How Data Integration improves performance and customer experience

Understanding your customer, their needs, and their purchasing preferences are essential parts of any successful business. With the amount of data about your customer available to you right at your fingertips, it’s becoming easier for any entrepreneur to build a successful customer-driven strategy. However, with most data now being stored digitally, the challenge today is to quickly assess and apply all this large amount of data with limited resources!
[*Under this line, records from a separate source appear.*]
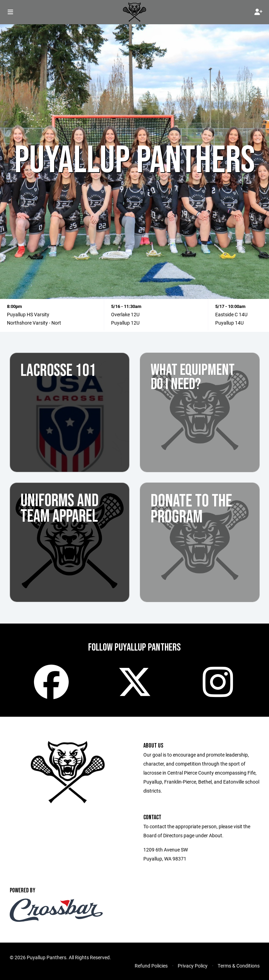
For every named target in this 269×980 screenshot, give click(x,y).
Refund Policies (151, 966)
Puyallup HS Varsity (28, 314)
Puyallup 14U (229, 323)
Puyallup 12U (125, 323)
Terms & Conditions (239, 966)
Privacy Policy (192, 966)
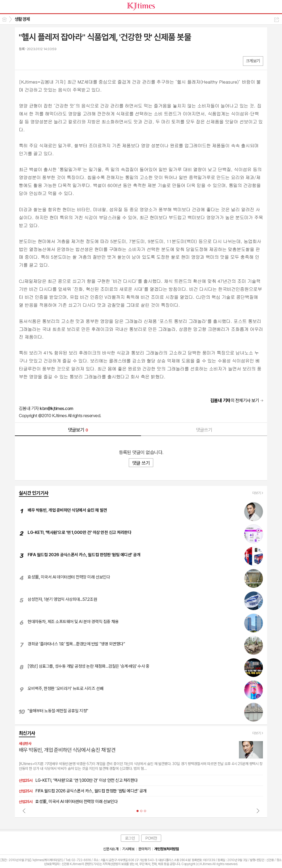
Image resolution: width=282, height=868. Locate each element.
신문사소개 (111, 849)
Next (258, 811)
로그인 (130, 838)
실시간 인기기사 (34, 493)
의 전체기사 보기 (234, 400)
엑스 (34, 61)
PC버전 (151, 838)
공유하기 (277, 20)
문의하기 (144, 849)
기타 (55, 61)
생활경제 (22, 19)
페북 (23, 61)
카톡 (45, 61)
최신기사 (27, 733)
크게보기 (253, 61)
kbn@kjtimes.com (56, 408)
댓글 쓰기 (141, 463)
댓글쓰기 (204, 430)
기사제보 (128, 849)
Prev (24, 811)
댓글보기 (78, 430)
There is a lot of data that’s floating around for you to take into account. With so many numbers and figures to consider, it can sometimes become difficult to determine which information is helpful and which isn’t. Luckily, having a customer data integration tool can help you better understand your consumer base by providing valuable insight and ways to reach those consumers as well as manage those.

Conclusion

Data integration architecture is the process of combining data from different sources into a single system. This data is then structured to be used for a specific purpose, such as a marketing campaign or a manufacturing process. Data integration architecture uses tools and technology to combine data from multiple sources. This process can have several benefits, including improved performance and a better customer experience.